With school starting all over the country for most people in the month of August, this is the most logical place to begin our "What If" series about Haiti...

What if your child was starting in school in Haiti?

For our family here in Jacksonville, Sophie and Elijah both started school last Monday, and they were a little nervous starting Kindergarten and First Grade while Zeke still has a couple of weeks before his Pre-K begins.

For our kids in Haiti, there is still more than a month to go before school starts, and our kids will not go through the same stress and uncertainty that most kids and families go through because we have people like you who support them, send them to school, buy their books, and make sure they have uniforms and supplies.

For a few paragraphs, however, let's imagine that you live in Haiti and you have at least 1 child that will be starting school next month. What would it be like? What would you be thinking? What would you be going through right now?


Your first struggle would be finding the right school to send your child to. Most of the schools are filled with teachers who have not received real, formal training and almost none of them have any type of college degree. Most of the schools were started by foreign NGOs (Non Governmental Organizations), the state, or local people who are trying their best to create an educational experience. Almost none of the people mentioned above (especially the NGOs) have any experience starting or running a school, and the vast majority have no educational training. 

Almost all of the schools are private, but they normally cost, at most, $300 for the year. Most schools teach in French, a language that your child probably does not speak or understand exceedingly well. A large number of the schools practice corporal punishment as part of their daily routine and your kid can get sent home for something as simple as not having enough braids in their hair.


I mentioned above that schools generally cost, at most, $300/year. What I did not mention is that the average person in Haiti, about 80% of the population, lives on less than $2/day. That means that if you lived in Haiti, there is an 80% chance that you are making less than $2/day. How many kids do you have? If you have 2, then you probably make about the same as their school tuition, so what are you going to do about food, shelter, clothing, etc.? If you have 3 children or more, then real decisions probably have to be made and they are not good ones.


If you send your children to private school right now, then you know most schools require your children to wear uniforms. You probably purchase a few so that you have a couple of extra, and you probably bought them either online or at the school.

If you are living in Haiti, you need a uniform too. To get a uniform there, you will need to go to a local market and purchase your school's material, find a tailor or seamstress who can sew it for you, and then figure out how many uniforms you can afford.

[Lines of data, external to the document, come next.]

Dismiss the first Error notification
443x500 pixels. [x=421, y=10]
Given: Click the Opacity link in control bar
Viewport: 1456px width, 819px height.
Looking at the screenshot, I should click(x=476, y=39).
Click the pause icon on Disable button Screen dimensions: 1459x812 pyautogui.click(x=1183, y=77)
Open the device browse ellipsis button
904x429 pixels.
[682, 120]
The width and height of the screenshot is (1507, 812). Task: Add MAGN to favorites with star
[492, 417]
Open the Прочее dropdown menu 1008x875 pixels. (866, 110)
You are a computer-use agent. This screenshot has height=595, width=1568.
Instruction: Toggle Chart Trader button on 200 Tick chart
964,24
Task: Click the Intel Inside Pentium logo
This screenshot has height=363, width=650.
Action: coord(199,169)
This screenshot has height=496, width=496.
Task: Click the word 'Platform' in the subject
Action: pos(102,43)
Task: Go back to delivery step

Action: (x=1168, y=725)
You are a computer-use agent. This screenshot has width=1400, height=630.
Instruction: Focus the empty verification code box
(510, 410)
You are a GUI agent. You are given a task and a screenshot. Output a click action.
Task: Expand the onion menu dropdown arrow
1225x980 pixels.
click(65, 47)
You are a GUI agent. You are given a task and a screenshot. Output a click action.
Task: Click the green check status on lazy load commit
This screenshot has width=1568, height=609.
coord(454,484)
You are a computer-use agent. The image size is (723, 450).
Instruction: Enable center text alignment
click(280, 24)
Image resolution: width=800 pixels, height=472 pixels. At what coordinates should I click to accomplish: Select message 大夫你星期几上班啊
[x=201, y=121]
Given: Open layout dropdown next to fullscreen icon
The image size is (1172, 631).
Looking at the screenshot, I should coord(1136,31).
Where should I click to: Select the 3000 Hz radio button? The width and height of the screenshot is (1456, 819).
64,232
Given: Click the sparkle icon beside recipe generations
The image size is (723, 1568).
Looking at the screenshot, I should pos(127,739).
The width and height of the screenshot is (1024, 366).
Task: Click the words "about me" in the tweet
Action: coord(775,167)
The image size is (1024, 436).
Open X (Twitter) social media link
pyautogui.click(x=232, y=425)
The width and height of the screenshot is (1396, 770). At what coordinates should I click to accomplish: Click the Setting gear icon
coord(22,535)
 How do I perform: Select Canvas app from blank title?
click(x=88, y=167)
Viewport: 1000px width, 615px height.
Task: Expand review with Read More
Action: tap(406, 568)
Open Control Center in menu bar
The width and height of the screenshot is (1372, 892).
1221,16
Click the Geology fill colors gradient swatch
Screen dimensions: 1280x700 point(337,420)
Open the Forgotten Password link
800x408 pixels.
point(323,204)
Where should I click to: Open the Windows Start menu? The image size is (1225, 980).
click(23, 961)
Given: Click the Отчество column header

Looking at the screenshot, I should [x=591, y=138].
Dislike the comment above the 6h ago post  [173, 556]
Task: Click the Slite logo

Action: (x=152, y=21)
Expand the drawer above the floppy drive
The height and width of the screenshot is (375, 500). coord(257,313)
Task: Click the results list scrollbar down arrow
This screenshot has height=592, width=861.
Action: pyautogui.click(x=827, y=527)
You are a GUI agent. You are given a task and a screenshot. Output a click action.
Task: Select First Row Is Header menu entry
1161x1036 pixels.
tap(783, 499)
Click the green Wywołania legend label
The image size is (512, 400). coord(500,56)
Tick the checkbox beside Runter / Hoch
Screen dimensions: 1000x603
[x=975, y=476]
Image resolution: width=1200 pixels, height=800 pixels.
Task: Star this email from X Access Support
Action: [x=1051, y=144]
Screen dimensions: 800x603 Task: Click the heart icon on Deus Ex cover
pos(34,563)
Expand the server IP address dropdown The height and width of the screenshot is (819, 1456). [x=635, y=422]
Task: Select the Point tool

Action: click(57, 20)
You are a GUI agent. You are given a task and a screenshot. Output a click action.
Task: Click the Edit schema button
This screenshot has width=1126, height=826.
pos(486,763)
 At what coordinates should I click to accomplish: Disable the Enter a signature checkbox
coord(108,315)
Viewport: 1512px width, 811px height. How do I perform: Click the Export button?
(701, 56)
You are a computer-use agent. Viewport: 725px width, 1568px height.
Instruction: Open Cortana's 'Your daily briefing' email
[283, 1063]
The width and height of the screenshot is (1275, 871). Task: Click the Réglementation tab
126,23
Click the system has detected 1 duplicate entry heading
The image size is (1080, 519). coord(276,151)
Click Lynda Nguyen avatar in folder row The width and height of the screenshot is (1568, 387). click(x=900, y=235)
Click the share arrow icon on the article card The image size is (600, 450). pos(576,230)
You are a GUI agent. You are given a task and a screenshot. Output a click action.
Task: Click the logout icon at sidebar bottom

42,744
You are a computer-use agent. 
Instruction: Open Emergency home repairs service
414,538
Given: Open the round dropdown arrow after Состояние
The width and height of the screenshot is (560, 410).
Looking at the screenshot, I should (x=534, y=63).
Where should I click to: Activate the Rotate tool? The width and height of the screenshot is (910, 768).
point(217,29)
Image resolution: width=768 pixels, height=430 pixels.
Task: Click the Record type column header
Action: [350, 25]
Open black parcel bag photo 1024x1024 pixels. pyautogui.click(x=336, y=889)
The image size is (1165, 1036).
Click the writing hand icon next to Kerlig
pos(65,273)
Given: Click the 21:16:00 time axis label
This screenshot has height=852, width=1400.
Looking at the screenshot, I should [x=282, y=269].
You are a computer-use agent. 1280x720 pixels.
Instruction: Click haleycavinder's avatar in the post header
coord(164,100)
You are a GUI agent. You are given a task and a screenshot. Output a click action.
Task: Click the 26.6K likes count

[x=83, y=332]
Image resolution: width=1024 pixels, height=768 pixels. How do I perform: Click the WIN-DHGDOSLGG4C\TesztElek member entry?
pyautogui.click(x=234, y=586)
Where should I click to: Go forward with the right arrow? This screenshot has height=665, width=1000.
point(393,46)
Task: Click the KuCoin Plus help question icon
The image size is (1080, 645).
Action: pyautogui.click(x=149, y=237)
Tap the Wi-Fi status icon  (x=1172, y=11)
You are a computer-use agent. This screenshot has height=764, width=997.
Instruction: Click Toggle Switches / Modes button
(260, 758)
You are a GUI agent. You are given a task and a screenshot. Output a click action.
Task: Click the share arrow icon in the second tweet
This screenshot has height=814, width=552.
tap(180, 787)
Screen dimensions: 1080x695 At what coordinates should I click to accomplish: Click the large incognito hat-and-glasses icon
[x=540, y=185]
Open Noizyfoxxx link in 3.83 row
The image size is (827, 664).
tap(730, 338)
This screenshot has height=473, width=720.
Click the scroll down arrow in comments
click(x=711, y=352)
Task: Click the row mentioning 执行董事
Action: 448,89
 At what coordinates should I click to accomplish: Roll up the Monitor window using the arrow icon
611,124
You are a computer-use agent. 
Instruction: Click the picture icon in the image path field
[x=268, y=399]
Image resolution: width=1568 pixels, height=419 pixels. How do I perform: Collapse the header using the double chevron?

Schools do not provide books for your children either. After finding a school, paying tuition, and getting uniforms made you have to get books and supplies. You will spend time in bookstores, the market, and any other place where a textbook may be found. You will have to decide if you can buy new books or if you will find copies that your school may or may not approve of. Depending on the grade your child is in, you will have to spend an additional $50, $100, or even more on books so that your child does not get behind.

In America, starting school is hard. If your children are young it can be scary and if they are older it can be emotional as you see them nearing the time they will leave your house and start a new life. Some kids love school and do well while others struggle and do not enjoy it at all. However, everyone goes and everyone has the opportunity to go as far as they want in their education.

In Haiti, starting school is hard for a lot of different reasons. If your kids are young, it is a sacrifice to figure out how to both pay for school and feed them on a daily basis. As they grow older, school is more expensive and it is difficult to send even one child to school while providing for the other needs that your family have. If you have more than 1 child it is even more difficult, and if you have 3 or more the vast majority of Haitian families have to choose which of their children will go to school and which ones will stay home...Usually at a very early age.

So, What If Your Children Were Starting School in Haiti This Week?...Your experience would be much different than it was last week or 2 weeks ago here in America. It would be different not because of how you parent or because of what type of student your child is...It would be different simply because by GOD's grace you were born in America and by that same grace of GOD, other people were born in Haiti.